Scotland Yard chiefs face new concerns over their handling of a note detailing Princess Diana’s fears she would be killed in a staged car accident. Diana voiced her fears to her lawyer, Lord Mishcon, in October 1995. She died in a car crash in Paris two years later alongside Dodi Fayed and driver Henri Paul. The mystery surrounding the note is revisited in a four-part documentary – Investigating Diana: Death In Paris – beginning tonight on Channel 4 to mark the 25th anniversary of the tragedy.
After Diana’s death, Lord Mishcon passed his contemporaneous typed account of their meeting to senior Metropolitan Police officers who put it in a safe. But the note was not passed to French authorities investigating her crash for six years. Diana’s brother and sisters learned of its existence only more than a decade after it was written. Princes William and Harry were also left in the dark for a long time. There have even been suggestions of a mysterious addition to the note, which it has been claimed was designed to give cover to the fact the original note was not released earlier.
According to John Morgan, author of How They Murdered Princess Diana, a second page was written in pen on a different pad and on different dates. At his meeting with police chiefs the month after Diana’s death, Lord Mishcon read his note aloud to stress its importance. He told officers that it recorded Diana saying that ‘efforts would be made if not to get rid of her by some accident in her car, such as a pre-prepared brake failure… at least to see that she was so injured or damaged as to be declared unbalanced [in her mind]’.

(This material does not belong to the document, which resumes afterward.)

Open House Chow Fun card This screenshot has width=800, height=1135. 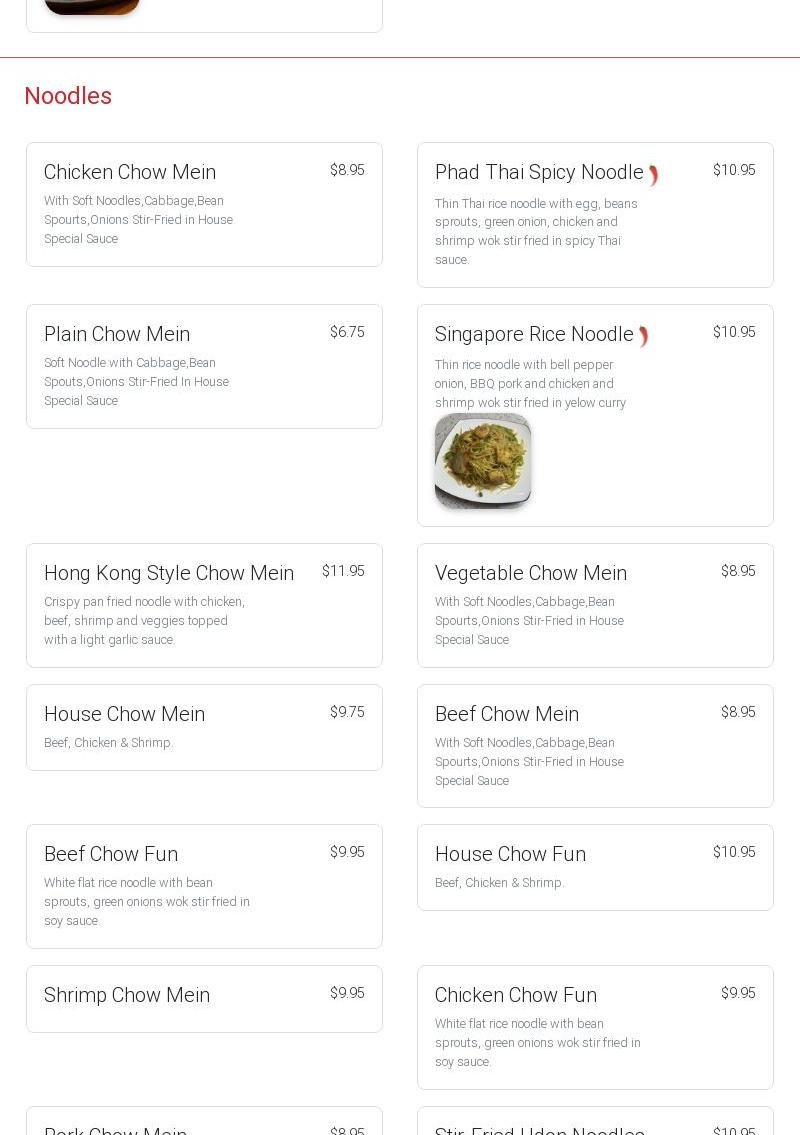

Michael Mansfield, a lawyer who represented Fayed’s father Mohamed Al Fayed, tells tonight’s programme: ‘The note is important because it’s equivalent to somebody’s premonition. If you were a police officer investigating it, you want to hand the account over to the French. They didn’t do that. They stick it in the safe and they don’t reveal it.’ The Mishcon Note, as it became known, may well feature in Prince Harry’s controversial memoir, due out later this year.

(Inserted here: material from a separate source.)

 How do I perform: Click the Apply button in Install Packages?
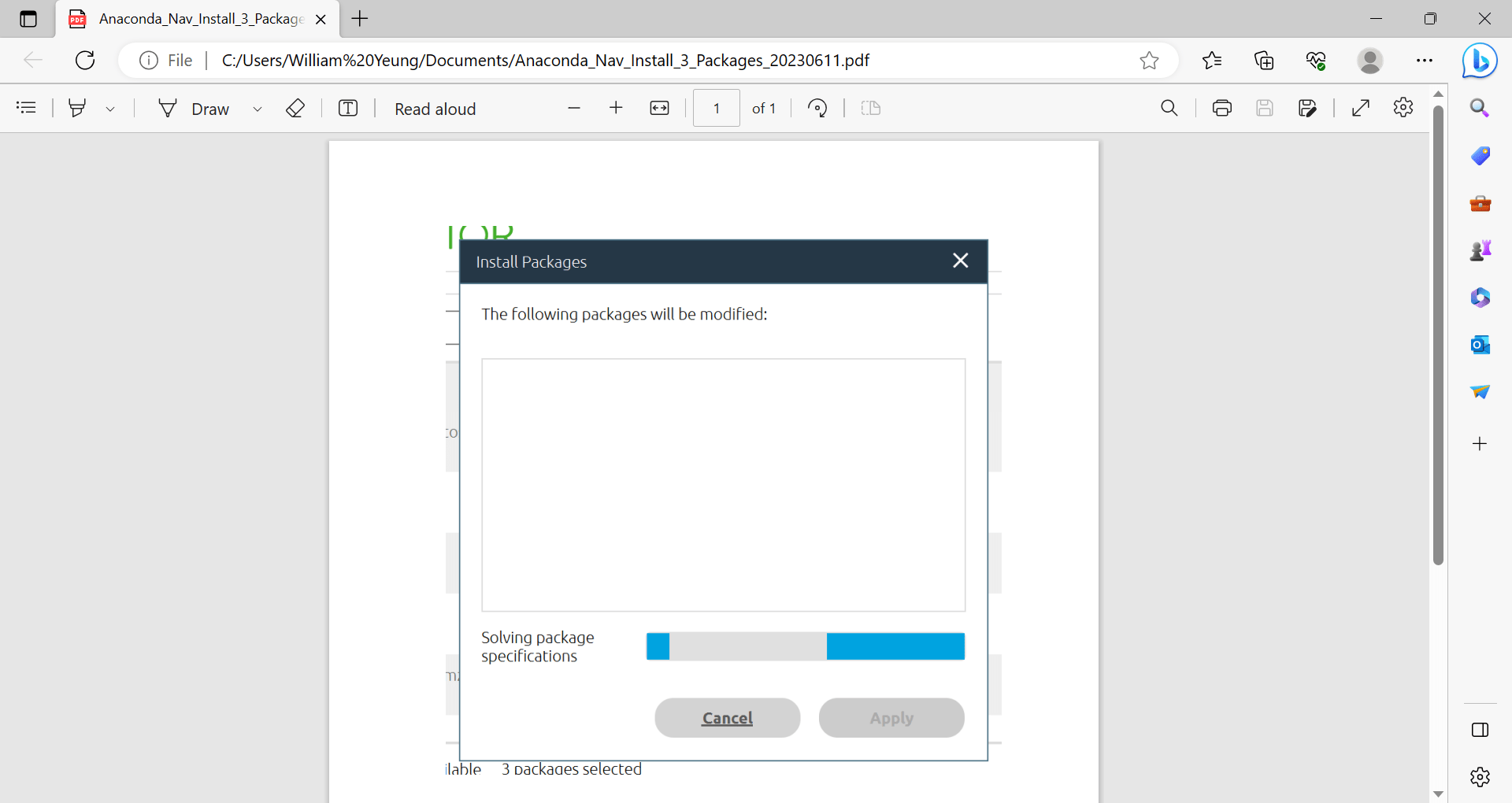pos(891,718)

Harry is said to be ‘intensely focused’ on investigating his mother’s final hours. Neither he nor his brother were aware of key details for almost a decade, according to the documentary. In 2006, former Met commissioner Lord Stevens led Operation Paget, which investigated conspiracy theories surrounding the accident. Later that year, he briefed William, then 24, and Harry, 22, at Kensington Palace for 90 minutes about his report’s detailed findings. Until then, the Princes had only ‘limited knowledge’ of the accident. Lord Stevens said he fielded ‘very pertinent questions’ from the Princes, saying later it was a ‘difficult session for them’.
‘I was in possession of the facts of what had taken place, from the beginning of the problem outside the Ritz with the car, to the death and bringing back the body,’ he said. ‘They wanted to know the circumstances of the death, what had happened to their mother, in every aspect. Some questions were in detail – which I answered, because they hadn’t been told of the circumstances.’ Operation Paget concluded that Diana’s death was a ‘tragic accident’. There was, Lord Stevens concluded, ‘no evidence’ of a murder conspiracy or a cover-up by MI6. He blamed the drunken driver, Henri Paul, for the high-speed accident, which happened as Diana and Dodi drove from a dinner at the Ritz hotel to an apartment.
Lord Mishcon died aged 90 before the inquest but had given a statement to Operation Paget, which is how existence of the Mishcon Note emerged and how Diana’s sister Sarah first heard of it. Sandra Davis, a lawyer working for Mishcon who was at the Diana meeting, told the inquest: ‘Lord Mishcon was concerned to take the note… because he thought that it was important that the police knew that he had made it and that she [Diana] had said what she had said.’ A record was made by police of their September 1997 meeting with Lord Mishcon. It concluded that ‘if it ever appeared’ there were some suspicious factors to the death crash, the lawyer or his firm would be contacted by Scotland Yard.
But when the same record appeared at the inquest years later, it had a second page attached with wording that backed up the police decision to keep the note secret.
The Mishcon Note came to light when Diana’s butler, Paul Burrell, revealed that he possessed a similar letter from Diana predicting her death. Lord Mishcon tried to contact Lord Stevens and police consulted lawyers about what to do with the Mishcon Note in the safe.
It eventually arrived on the coroner’s desk from Scotland Yard on December 30, 2003. An inquest into Diana’s death was opened a week later, then adjourned. It concluded in 2008 that she was ‘unlawfully killed’, partly because of the ‘gross negligence’ of the driver.